The move is the latest of Beijing's attempts to reform domestic agribusiness credit systems and shore up food security.

China’s Agricultural Development Bank is to plough at least $450 billion into loans designed to speed up Chinese agricultural development and encourage private agribusiness.

The package will provide agribusinesses with technical assistance, including linking companies to build business ties and efficiencies along the supply chain. It is also part of a government programme to reduce rural poverty and encourage private investment in agriculture, according to a bank press release.

The debt package has come out of an agreement with China’s Ministry of Agriculture to shore up food security and increase the rate at which loans are issued to the rural sector. Beijing hopes that by enforcing higher rates of lending agricultural production systems will be reformed through improved farm infrastructure and use of agtech.

China’s investment in the sector has soared in recent years, both at home and abroad. Although it is hard to pin an exact figure on the increase, large state-backed deals that could help China ensure food supply from abroad include Cofco and Hopu Investments’ acquisition of Noble Group’s Noble Agri, and the recent ChemChina offer to buy up Swiss agrochemicals and seeds business Syngenta. China has recently invested in Russian dairy and Kazakh beef production, and signed a deal this month to set up the $1 billion Fund for the Development of Agriculture of Brazil and China, according to Brazilian media. The fund will focus on agricultural infrastructure and logistics, and shore up China’s grain supply.

At home, reform to the agricultural system has also meant improving food and environmental safety, and financial reform. The Asian Development Bank invested $62.5 million in debt capital to Saikexing, China’s fourth-largest dairy, to increase the country’s domestic fresh milk supply this summer. In recent years, Cofco and other major producers have built up livestock production capacity and industrialised supply chains as they moved farms from the east coast inland.

But financial reform has also been difficult to implement in rural sectors. Warburg Pincus Asia-Pacific’s former chairman Chang Sun temporarily postponed plans for a $1 billion China agribusiness fund this year to focus on his agriculture and investment operating company, Black Soil, which he said would be a proof of concept to develop direct investment into Chinese production.
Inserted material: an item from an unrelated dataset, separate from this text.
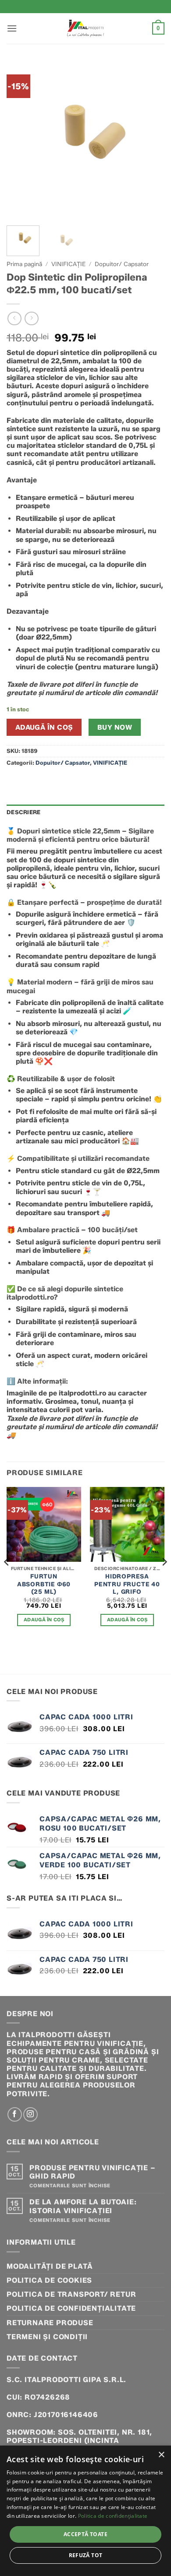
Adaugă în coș (44, 727)
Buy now (114, 727)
“I researched different industries and found that agriculture in China is the most backward and needs the most help – not just financially but also in terms of management, resources and innovative business models,” Sun told Agri Investor.

So far he has aggregated villager-owned land plots, in order to show China’s complex land system can be tackled by private investors, as well as making use of ready-made larger plots in Heilongjiang, a province where the military formerly developed large-scale farms.

China has also implemented experimental credit and subsidy projects to encourage environmentally-friends practices include crop rotations.